§ EXTRAIT:
Le public a peur et les
médias en profitent pour insister sur la « réalité » démontrée
par ce film : de l’eau qui coule d’un robinet qui s’enflamme au
passage de la flamme d’un briquet. Pourtant, c’est faux ! Ce gaz
qui s’écoule avec l’eau n’a rien à voir avec le gaz de
roche-mère : il s’agit de méthane biogénique présent dans les
milieux superficiels, que l’on trouve dans les marécages et qui
provoque les feux follets des cimetières ; il ne s’agit nullement
de méthane thermogénique, présent dans les milieux profonds. Il
est en effet connu depuis plus de 200 ans (en Pennsylvanie), et bien
plus dans d’autres régions, que dans les marécages de nombreuses
bulles de gaz crèvent la surface des rivières.
Depuis
1947 que l’on pratique la fracturation hydraulique, on compte plus
d’un million d’opérations aux États-Unis et pourtant on ne
dénombre que quelques dizaines de problèmes de pollution des eaux,
probablement liés à l’utilisation au début de pratiques non
standards par de petits entrepreneurs qui ont opéré sans connaître
le métier de foreur. Cette situation, qui ne doit pas être niée,
ne doit cependant pas être exagérée, car la fracturation
hydraulique n’y est pour rien, puisque c’est de la responsabilité
des foreurs qui n’ont pas bien utilisé la technique de cimentation
du puits lors du passage de la nappe phréatique.
Lorsque
l’on fore, que ce soit pour produire du pétrole ou du gaz
conventionnel – ou pour la géothermie, que personne ne critique –,
le puits traverse régulièrement ces nappes phréatiques. Cette
pratique, courante depuis des décennies, est ce qu’on appelle un
état de l’art. Des milliers de puits par an sont percés et il n’y
a personne qui s’en offusque. Et pour cause, car il n’y a pour
ainsi dire jamais d’accidents. La technique employée s’appelle
la cimentation ou le cimentage du puits ; en quelque sorte, on
installe une succession de gaines en métal et en béton en couches
concentriques qui assurent une étanchéité totale.
Lorsque
vous faites la vaisselle, n’utilisez-vous pas de produits chimiques
? Que ce soit dans votre lave-vaisselle ou dans votre évier, la
chimie est présente afin de vous donner une vaisselle propre et sans
traces. Ces produits que vous utilisez quotidiennement sont appelés
des tensio-actifs. Ils ont la propriété extraordinaire de rendre
plus fluide l’eau et de dégraisser en abaissant ce qu’on appelle
la tension superficielle de l’eau (une propriété physique liée à
l’écoulement). Vous vous souviendrez des publicités dans laquelle
on voit deux assiettes plongées dans des bacs d’eaux différentes.

§ LIGNES ENREGISTRÉES:
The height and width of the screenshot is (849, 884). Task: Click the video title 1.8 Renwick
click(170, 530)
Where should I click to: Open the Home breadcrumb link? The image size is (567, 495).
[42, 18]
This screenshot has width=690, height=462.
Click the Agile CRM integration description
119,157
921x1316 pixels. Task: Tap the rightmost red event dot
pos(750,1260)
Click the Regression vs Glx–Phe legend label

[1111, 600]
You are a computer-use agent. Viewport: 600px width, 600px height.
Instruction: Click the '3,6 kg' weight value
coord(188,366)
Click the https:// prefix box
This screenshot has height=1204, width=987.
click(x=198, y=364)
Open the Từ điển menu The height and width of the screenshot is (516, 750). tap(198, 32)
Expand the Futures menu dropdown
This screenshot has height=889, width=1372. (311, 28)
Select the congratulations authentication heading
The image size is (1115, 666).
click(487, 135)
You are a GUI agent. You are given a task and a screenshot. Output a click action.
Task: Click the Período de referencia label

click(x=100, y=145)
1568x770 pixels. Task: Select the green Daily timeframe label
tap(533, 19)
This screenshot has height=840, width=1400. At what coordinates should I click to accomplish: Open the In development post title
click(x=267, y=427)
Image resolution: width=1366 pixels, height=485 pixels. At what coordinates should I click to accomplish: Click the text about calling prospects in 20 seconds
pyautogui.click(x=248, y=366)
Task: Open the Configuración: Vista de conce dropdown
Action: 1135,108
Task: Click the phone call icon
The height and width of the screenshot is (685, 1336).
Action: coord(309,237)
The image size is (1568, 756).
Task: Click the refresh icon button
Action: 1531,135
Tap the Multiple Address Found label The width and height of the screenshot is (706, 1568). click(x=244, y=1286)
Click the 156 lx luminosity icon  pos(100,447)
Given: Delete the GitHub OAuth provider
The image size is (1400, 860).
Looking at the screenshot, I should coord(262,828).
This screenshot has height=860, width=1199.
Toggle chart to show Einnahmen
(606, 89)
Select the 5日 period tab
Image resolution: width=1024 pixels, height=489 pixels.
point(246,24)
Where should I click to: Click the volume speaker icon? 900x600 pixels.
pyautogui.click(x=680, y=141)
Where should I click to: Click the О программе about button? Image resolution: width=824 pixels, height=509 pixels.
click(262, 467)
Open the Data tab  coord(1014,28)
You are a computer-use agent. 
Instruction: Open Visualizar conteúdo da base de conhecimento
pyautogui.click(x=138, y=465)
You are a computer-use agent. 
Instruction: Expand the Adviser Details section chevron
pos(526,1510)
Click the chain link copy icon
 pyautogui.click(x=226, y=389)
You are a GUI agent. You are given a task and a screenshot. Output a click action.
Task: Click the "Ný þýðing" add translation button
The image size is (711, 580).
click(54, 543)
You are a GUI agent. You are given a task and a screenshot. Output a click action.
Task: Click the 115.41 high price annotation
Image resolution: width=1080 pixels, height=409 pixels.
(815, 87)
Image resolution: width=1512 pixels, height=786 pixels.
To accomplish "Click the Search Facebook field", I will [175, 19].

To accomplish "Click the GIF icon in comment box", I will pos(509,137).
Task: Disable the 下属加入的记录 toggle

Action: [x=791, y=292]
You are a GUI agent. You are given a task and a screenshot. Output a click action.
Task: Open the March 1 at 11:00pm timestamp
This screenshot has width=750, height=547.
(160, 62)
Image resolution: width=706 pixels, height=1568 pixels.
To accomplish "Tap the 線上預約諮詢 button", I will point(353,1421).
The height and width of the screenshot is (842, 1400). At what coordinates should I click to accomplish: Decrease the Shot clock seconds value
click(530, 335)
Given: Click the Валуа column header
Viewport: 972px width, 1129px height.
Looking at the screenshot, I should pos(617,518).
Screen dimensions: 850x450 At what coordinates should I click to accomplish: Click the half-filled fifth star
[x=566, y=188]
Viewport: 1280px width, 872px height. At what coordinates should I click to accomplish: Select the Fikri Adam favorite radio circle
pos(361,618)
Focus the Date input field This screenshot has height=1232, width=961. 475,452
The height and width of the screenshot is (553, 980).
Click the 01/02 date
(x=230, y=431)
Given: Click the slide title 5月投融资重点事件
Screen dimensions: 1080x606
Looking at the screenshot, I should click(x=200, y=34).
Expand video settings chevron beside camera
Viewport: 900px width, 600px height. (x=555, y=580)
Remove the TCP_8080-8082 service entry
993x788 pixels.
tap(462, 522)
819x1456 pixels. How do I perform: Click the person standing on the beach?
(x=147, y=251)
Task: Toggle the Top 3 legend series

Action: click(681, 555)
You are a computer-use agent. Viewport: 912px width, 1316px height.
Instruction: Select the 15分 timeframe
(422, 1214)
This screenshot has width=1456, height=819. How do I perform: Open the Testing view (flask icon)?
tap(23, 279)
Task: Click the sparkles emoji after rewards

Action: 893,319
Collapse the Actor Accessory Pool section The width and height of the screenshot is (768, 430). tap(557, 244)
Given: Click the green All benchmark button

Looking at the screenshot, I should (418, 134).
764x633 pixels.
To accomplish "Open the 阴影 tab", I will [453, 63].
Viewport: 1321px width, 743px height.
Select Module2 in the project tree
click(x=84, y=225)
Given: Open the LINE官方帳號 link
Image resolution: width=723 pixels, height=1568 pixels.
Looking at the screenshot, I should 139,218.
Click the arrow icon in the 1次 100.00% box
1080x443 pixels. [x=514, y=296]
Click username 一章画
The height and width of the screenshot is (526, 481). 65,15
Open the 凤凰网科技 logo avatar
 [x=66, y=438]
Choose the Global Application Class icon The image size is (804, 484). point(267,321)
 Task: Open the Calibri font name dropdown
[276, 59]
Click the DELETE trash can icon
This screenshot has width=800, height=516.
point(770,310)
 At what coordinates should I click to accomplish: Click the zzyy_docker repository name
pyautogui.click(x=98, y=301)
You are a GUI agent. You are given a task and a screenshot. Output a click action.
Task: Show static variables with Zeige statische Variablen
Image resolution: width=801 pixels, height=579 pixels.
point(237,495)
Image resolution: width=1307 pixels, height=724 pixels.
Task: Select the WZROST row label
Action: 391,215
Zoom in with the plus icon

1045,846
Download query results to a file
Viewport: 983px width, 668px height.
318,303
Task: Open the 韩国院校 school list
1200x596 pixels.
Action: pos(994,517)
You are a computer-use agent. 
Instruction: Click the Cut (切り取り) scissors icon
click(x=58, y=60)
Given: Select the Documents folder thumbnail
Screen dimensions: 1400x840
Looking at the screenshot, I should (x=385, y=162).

§ EXERCICES:
1. Répondez à ces questions sur l'extrait consacré à la fracturation hydraulique :
(a) Depuis quelle année pratique-t-on la fracturation hydraulique ?
(b) De quel type de méthane s'agit-il dans le gaz qui s'écoule avec l'eau du robinet ?
(c) Quel nom donne-t-on aux produits de vaisselle utilisés au quotidien ?
2. Poursuivez l'extrait sur la fracturation hydraulique après sa dernière phrase.
Les lignes enregistrées ne jouent aucun rôle ici.

§ RÉPONSES AUX EXERCICES:
1.
(a) Depuis 1947.
(b) Du méthane biogénique, présent dans les milieux superficiels.
(c) Des tensio-actifs.

2.
Celle qui a été plongée dans le bac contenant un produit chimique
est nettement plus propre et l’eau s’écoule facilement.
C’est
le miracle de la chimie. Ces mêmes produits sont si inoffensifs que
vous en mettez tous les jours dans votre bouche via votre dentifrice.
Figurez-vous que ces mêmes produits sont utilisés dans la
fracturation hydraulique ! Puisque l’eau qui est injectée dans la
conduite qui a été forée doit ensuite pénétrer le plus
profondément possible dans la roche-mère, il faut qu’elle
s’écoule facilement, aussi facilement que l’eau qui doit glisser
du verre que vous aurez lavé dans votre eau de vaisselle. Les fameux
produits que l’on incrimine si facilement ne sont rien d’autre
que des produits vaisselles ou similaires.
Le pétrole de roche-mère
Après
la surprise du gaz de roche-mère est en effet arrivée celle du
pétrole de roche-mère. Tout comme le gaz qui s’est formé dans
cette roche et y est resté piégé, du pétrole a été généré
dans cette même typologie de roche et y est resté, lui aussi,
piégé. En conséquence, la même technique de fracturation qui est
utilisée pour la production de gaz peut être appliquée à la
production de pétrole.
En
quelques années, le Dakota du Nord est devenu le deuxième Etat
producteur de pétrole aux États-Unis, derrière le Texas. Même les
écologistes de cet état admettent que le boom pétrolier a permis
de vivre une renaissance économique et aussi d’arrêter
l’hémorragie de l’émigration de la jeunesse qui a dû déserter
en masse au cours des dernières décennies en raison de l’absence
d’offres d’emploi.
Tout cela est bon aussi pour les caisses de
l’Etat qui remplit ses coffres. Cet argent n’est pas dilapidé,
car, à l’instar de la Norvège (et comme on l’a vu en Israël),
le Dakota du Nord a créé un « Legacy Fund » dans lequel
convergent un tiers des recettes pétrolières et taxes sur le
carburant afin d’économiser pour le futur si, un jour, la fortune
devait s’arrêter. En 2015, le fonds aura atteint 3 milliards de
dollars, mais le débat public sur la façon d’utiliser ces
ressources a été reporté jusqu’en 2017, car il n’y a pas
d’urgence étant donné qu’il sera alimenté pendant… encore
bien longtemps.
Il
est intéressant de comparer la situation du Texas avec celle de la
Californie. Cet Etat, qui a cru bien avant l’UE aux énergies
renouvelables, voit sa production pétrolière diminuer année après
année non pas à cause de la géologie, mais de choix politiques. De
2001 à 2012, la production de pétrole a diminué de 21 %. Elle
possède également deux importants gisements de roche-mère entre
San Francisco et Los Angeles : Monterey et Santos. Selon
l’Administration de l’énergie des États-Unis, ils
contiendraient 500 milliards de barils de pétrole (à comparer aux
700 de l’Arabie saoudite). Le fort courant environnementaliste dans
cet Etat ne permet toutefois pas l’exploitation.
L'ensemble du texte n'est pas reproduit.